Republican White House hopeful Rick Santorum said that he has "real concerns about too big to fail," while speaking with reporters in Washington, D.C.

"I have real concerns about the size of the banks and think that while I've looked at various ideas as how to break up these financial institutions, I would certainly be open to ideas that would reduce systemic risk," Santorum said.

In contrast with what he sees as a the big-government solutions of Sanders, Hillary Clinton and Martin O'Malley, Santorum proposed that the federal government could create regulations and laws that would lead to banks deciding on their own terms to break up.

O'Malley has made reforming Wall Street a key component of his platform, often stating that those responsible for the 2008 fiscal crash on Wall Street are "criminals." Sanders has repeatedly called for the re-installation of Glass-Steagall. Clinton has said "too big to fail is too big."

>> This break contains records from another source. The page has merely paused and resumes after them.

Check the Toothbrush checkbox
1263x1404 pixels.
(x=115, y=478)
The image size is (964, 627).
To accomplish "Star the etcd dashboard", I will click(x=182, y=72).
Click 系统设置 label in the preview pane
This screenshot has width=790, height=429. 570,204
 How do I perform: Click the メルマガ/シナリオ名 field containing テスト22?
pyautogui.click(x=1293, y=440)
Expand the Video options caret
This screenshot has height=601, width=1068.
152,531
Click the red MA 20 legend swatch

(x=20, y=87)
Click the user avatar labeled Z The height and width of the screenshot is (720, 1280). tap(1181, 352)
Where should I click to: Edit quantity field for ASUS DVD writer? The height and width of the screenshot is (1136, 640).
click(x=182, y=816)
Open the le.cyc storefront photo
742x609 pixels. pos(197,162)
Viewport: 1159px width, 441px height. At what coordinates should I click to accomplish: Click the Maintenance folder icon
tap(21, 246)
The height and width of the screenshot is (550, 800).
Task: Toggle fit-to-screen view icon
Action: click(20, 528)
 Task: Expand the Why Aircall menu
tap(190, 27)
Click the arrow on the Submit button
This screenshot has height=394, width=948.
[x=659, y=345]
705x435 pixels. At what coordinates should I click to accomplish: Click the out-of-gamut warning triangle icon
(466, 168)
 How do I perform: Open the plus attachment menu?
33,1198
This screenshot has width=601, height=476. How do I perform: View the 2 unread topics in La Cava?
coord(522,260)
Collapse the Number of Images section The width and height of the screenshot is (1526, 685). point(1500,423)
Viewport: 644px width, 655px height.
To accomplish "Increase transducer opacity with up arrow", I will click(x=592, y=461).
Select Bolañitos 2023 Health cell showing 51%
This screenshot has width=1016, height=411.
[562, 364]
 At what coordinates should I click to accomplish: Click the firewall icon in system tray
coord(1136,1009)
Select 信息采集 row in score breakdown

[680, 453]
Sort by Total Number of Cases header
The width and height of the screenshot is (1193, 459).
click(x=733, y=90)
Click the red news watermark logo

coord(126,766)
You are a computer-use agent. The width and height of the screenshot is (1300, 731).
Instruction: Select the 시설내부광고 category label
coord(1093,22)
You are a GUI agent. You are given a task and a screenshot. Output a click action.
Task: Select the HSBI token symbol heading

Santorum is one conservative Republican who hasn't ducked these issues, though he doesn't agree with everything Washington has done in the name of regulating Wall Street.

"I would be more oriented towards clearly Dodd Frank is a disaster and needs to be redone," Santorum said. "The institutionalization of too big to fail is something that has to be unwound, including unwinding some of these large institutions."